Part of the front of a Starbucks store, featuring the company's logo.
oberaichwald
/
Pixabay
To resolve the complaint, officials want Starbucks CEO Howard Shultz to record a video explaining labor rights to workers, send apology letters and pay lost wages to affected workers among other remedies.

Federal officials accused Starbucks of labor law violations in a complaint last week.

A store in Clarksville became Indiana’s first, and so far only, Starbucks location to vote for unionization in late July.

In the 30-page complaint, obtained through a Freedom of Information Act Request, National Labor Relations Board Seattle regional office officials allege the company withheld benefits from the Clarksville store and 261 other locations that had voted to unionize or were considering it across the country. The benefits included faster sick time accrual and enhanced opportunities to gain tips.
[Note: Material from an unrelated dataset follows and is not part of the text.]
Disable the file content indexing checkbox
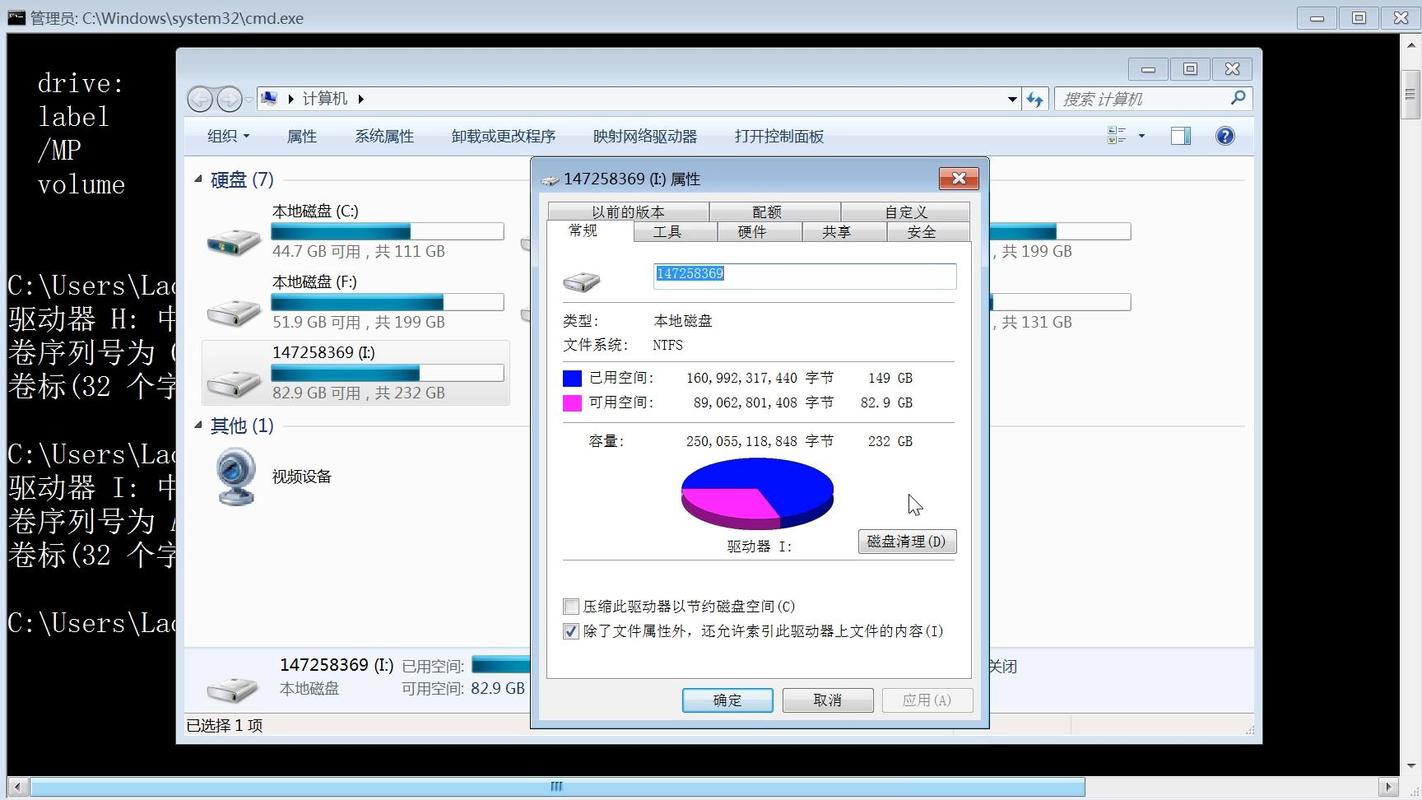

For 175 of those stores, the company also withheld a pay raise that it gave non-union stores around Aug. 1. Likely because of the timing of their unionization, the Clarksville location was not among those that had the increase withheld.

The company did that, the complaint claims, in direct response to those stores' unionization efforts and also potentially to “discourage” others from unionizing.

Kathy Hanshew is the midwest manager for Workers United, the union representing Starbucks workers in Clarksville and the region. She is also the union’s international vice president. In an interview, she said the company withholding these wages and benefits did seem to have a chilling effect on unionization efforts in the region’s other Starbucks stores.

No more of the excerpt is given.